Rude customer service: Dealing with others in a customer service capacity is another part of our day. The bank teller, the cashier at the coffee shop, the woman at the dry cleaner; these interactions can be stressful if you feel ignored or treated rudely. Rather than trying to be ‘right,’ look for a way that you can leave in peace. That may mean letting something go, even when you were “wronged” but if it helps you stay centered, it’s worth it. Also, rather than reacting, silently send the person a dose of compassion. Imagine that they must be in pain to be reacting so poorly and send them a thought of peace. It will help you feel better.

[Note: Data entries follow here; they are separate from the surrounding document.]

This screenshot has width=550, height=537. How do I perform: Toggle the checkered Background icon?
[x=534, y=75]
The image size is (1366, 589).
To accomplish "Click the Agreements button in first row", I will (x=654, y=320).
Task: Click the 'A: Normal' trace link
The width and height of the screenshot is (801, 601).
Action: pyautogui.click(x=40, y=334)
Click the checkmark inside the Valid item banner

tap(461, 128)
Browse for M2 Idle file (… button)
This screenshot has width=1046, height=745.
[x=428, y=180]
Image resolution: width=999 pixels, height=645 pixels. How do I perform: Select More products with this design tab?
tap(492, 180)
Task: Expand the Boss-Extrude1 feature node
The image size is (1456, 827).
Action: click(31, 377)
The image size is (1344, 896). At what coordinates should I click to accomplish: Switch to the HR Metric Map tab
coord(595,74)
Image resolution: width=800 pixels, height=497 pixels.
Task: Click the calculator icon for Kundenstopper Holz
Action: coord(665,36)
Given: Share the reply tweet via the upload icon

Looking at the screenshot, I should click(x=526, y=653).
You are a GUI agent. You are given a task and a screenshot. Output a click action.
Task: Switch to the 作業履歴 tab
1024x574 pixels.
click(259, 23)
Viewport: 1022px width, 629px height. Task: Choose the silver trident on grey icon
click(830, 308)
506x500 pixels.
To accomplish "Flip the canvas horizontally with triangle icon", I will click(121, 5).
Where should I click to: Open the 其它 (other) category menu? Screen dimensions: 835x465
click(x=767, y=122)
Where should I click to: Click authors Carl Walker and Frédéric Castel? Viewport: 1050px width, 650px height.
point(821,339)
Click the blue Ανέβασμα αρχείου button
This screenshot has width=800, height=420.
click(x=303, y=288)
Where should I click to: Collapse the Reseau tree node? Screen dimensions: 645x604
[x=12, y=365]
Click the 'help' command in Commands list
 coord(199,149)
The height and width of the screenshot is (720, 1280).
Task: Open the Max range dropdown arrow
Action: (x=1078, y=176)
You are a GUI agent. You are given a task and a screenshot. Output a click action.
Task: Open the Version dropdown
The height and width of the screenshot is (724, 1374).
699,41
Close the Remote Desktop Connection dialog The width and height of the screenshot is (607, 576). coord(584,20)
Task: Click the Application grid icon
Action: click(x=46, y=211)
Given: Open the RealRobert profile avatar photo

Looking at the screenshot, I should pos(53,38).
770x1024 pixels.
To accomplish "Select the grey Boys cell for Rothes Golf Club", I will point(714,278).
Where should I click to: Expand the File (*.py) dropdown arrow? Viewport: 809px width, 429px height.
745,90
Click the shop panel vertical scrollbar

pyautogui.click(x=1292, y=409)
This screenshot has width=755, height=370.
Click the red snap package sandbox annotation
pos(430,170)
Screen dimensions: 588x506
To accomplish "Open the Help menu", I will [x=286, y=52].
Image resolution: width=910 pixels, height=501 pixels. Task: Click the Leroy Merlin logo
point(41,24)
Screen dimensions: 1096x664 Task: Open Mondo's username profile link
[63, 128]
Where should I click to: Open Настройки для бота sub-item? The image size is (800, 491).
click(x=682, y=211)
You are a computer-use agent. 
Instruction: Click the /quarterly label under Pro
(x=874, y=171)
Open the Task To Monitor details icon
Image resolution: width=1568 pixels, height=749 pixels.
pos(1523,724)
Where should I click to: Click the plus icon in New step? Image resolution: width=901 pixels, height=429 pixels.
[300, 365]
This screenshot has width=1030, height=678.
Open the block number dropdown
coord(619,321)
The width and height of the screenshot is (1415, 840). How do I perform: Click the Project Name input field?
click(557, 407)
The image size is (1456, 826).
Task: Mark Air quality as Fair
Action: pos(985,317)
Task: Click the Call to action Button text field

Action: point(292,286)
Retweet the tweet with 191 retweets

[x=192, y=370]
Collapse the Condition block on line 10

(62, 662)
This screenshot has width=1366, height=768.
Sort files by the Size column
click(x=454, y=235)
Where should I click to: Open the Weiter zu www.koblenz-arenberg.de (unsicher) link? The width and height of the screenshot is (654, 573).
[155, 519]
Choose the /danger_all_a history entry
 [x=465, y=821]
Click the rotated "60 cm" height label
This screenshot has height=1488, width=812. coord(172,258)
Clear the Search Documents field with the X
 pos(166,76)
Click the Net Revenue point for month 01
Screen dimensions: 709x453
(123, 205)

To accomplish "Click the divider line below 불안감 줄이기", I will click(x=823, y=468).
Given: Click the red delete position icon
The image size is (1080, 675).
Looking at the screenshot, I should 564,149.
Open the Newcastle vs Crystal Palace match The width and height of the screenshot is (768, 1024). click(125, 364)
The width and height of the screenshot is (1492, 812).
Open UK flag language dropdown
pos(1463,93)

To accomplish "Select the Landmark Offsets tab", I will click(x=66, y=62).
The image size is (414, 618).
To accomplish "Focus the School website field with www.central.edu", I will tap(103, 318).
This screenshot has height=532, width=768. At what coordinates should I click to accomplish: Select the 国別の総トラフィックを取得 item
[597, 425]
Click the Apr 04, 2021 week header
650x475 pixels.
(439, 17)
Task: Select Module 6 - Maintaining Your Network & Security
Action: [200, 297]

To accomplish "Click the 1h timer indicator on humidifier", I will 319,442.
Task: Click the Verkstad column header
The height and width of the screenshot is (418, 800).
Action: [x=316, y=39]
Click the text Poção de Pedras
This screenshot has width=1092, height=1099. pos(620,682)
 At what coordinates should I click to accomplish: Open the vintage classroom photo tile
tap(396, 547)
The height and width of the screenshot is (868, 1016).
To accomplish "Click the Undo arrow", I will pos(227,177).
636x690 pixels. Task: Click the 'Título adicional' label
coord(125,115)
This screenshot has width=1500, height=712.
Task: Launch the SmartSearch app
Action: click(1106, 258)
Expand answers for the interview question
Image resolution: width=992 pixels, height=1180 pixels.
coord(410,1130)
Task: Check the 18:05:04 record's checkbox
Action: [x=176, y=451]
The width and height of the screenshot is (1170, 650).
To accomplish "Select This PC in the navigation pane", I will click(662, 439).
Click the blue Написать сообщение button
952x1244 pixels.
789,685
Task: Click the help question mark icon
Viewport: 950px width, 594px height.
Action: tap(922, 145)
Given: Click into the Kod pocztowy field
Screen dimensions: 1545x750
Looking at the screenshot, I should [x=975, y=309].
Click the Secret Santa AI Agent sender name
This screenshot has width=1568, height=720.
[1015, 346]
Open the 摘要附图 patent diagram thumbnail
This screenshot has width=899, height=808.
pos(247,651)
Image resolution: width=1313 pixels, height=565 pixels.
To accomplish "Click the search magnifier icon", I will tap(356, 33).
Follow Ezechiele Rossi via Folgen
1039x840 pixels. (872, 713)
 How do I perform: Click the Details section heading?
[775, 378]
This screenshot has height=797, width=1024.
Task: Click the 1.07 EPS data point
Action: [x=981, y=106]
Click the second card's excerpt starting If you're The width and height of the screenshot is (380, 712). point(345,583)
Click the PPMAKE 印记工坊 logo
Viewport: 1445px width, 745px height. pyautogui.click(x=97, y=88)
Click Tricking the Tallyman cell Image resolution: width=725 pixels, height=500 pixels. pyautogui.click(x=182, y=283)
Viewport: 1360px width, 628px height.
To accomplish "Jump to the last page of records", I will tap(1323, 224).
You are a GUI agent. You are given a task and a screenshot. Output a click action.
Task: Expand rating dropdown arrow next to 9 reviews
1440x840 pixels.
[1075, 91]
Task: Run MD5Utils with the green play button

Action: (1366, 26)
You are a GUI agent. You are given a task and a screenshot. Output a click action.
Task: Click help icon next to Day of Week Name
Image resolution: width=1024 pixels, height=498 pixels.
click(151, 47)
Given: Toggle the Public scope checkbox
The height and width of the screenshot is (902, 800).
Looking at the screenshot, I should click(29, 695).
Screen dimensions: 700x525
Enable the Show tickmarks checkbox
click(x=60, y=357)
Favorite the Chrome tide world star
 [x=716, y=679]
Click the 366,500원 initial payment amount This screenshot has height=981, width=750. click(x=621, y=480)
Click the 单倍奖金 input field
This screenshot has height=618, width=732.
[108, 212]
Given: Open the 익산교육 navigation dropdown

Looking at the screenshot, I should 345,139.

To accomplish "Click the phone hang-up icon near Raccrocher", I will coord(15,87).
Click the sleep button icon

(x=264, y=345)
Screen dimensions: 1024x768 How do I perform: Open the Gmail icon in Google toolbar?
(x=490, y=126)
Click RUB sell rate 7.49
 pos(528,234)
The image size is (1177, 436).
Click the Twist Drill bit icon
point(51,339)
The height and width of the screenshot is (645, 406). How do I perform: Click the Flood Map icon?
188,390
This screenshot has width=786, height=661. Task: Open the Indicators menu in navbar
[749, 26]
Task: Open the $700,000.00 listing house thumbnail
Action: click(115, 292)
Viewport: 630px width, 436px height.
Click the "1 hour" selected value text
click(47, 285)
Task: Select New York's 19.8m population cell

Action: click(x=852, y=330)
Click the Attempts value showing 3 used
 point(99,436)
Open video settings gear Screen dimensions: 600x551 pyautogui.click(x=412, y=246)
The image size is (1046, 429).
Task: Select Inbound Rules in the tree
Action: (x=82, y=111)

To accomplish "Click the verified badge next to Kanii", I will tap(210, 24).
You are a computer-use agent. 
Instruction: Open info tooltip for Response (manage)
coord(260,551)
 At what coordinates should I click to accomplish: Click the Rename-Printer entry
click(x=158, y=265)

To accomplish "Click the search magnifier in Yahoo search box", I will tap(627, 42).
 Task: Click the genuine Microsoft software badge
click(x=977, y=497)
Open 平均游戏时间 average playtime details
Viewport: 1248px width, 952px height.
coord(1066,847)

Driving in traffic: Driving in traffic is part of life but it’s one of the routine things that can push our buttons. Have a go-to CD to play in the car for distraction or songs that you like to sing. Use the time to scan your body for tension. If you routinely encounter traffic, buy CDs that can be used to learn a language or a skill and use the time to expand your horizons.
Social Media Blunder: We live in an age where we’re interacting with people all day on-line. Sometimes, a posted comment can push your buttons, either because it’s insensitive or hurtful. Or, a post may trigger angry feelings depending on the topic. If one of your friends posts something upsetting, move on rather than respond. You’ll keep your sense of peace and it will help you keep the situation in perspective.
The misunderstood email: Email communication, while common, is one of the worst ways to share information. Depending on the skills of the writer, information can be confusing and unclear. Prevent stress by making a phone call when you have anything to share on an emotional level. Use email more to inform, educate and share details. If you get an email and start to feel your blood boiling, rather than sending back an angry reply, call the sender with the mindset of “I seek to understand.” Use this approach and ask questions. Pretend you are a reporter trying to get the facts. This approach will help you get clear on the person’s intentions and stay away from highly charged emotions. This will keep your stress levels low and allow you to stay calm.
We wish you 20 minutes of mindfulness every day!